> **Exercise instructions**
Below is a set of records. Please retype every one exactly.

> **Data**

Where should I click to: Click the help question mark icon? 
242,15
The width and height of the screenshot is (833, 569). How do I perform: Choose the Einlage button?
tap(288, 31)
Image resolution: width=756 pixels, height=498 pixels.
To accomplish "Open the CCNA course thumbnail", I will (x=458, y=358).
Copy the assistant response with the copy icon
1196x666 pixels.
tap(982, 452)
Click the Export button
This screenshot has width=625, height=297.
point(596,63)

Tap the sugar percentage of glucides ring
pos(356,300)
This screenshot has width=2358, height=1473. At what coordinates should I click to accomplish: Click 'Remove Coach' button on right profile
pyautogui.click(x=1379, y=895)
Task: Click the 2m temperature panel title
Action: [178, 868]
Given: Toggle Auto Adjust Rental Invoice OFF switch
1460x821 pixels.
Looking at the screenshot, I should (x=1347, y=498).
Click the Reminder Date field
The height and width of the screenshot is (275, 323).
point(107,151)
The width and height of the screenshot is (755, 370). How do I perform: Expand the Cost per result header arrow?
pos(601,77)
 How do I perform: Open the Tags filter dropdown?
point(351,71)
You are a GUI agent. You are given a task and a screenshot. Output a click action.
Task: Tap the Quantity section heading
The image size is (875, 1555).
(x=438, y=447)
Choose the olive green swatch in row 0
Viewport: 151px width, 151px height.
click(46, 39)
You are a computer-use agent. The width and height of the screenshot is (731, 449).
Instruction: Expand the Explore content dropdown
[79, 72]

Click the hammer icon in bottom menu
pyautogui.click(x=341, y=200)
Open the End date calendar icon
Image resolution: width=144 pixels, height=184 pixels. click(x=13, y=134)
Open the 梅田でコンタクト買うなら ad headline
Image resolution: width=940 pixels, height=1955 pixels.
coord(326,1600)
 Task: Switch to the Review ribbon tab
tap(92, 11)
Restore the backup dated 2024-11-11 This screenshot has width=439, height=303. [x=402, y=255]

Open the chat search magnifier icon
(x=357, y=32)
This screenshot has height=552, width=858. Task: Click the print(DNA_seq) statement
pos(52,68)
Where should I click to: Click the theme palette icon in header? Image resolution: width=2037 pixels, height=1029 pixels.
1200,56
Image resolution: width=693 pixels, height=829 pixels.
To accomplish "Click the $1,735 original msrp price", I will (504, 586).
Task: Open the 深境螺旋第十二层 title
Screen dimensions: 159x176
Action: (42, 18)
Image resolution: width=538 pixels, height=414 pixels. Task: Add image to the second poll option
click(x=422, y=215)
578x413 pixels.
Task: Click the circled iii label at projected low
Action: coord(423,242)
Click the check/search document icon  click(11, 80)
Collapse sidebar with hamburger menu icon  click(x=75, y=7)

> **Task answer**
Where should I click to: Click the help question mark icon? 
242,15
The width and height of the screenshot is (833, 569). How do I perform: Choose the Einlage button?
tap(288, 31)
Image resolution: width=756 pixels, height=498 pixels.
To accomplish "Open the CCNA course thumbnail", I will (x=458, y=358).
Copy the assistant response with the copy icon
1196x666 pixels.
tap(982, 452)
Click the Export button
This screenshot has width=625, height=297.
point(596,63)

Tap the sugar percentage of glucides ring
pos(356,300)
This screenshot has width=2358, height=1473. At what coordinates should I click to accomplish: Click 'Remove Coach' button on right profile
pyautogui.click(x=1379, y=895)
Task: Click the 2m temperature panel title
Action: [178, 868]
Given: Toggle Auto Adjust Rental Invoice OFF switch
1460x821 pixels.
Looking at the screenshot, I should (x=1347, y=498).
Click the Reminder Date field
The height and width of the screenshot is (275, 323).
point(107,151)
The width and height of the screenshot is (755, 370). How do I perform: Expand the Cost per result header arrow?
pos(601,77)
 How do I perform: Open the Tags filter dropdown?
point(351,71)
You are a GUI agent. You are given a task and a screenshot. Output a click action.
Task: Tap the Quantity section heading
The image size is (875, 1555).
(x=438, y=447)
Choose the olive green swatch in row 0
Viewport: 151px width, 151px height.
click(46, 39)
You are a computer-use agent. The width and height of the screenshot is (731, 449).
Instruction: Expand the Explore content dropdown
[79, 72]

Click the hammer icon in bottom menu
pyautogui.click(x=341, y=200)
Open the End date calendar icon
Image resolution: width=144 pixels, height=184 pixels. click(x=13, y=134)
Open the 梅田でコンタクト買うなら ad headline
Image resolution: width=940 pixels, height=1955 pixels.
coord(326,1600)
 Task: Switch to the Review ribbon tab
tap(92, 11)
Restore the backup dated 2024-11-11 This screenshot has width=439, height=303. [x=402, y=255]

Open the chat search magnifier icon
(x=357, y=32)
This screenshot has height=552, width=858. Task: Click the print(DNA_seq) statement
pos(52,68)
Where should I click to: Click the theme palette icon in header? Image resolution: width=2037 pixels, height=1029 pixels.
1200,56
Image resolution: width=693 pixels, height=829 pixels.
To accomplish "Click the $1,735 original msrp price", I will (504, 586).
Task: Open the 深境螺旋第十二层 title
Screen dimensions: 159x176
Action: (42, 18)
Image resolution: width=538 pixels, height=414 pixels. Task: Add image to the second poll option
click(x=422, y=215)
578x413 pixels.
Task: Click the circled iii label at projected low
Action: coord(423,242)
Click the check/search document icon  click(11, 80)
Collapse sidebar with hamburger menu icon  click(x=75, y=7)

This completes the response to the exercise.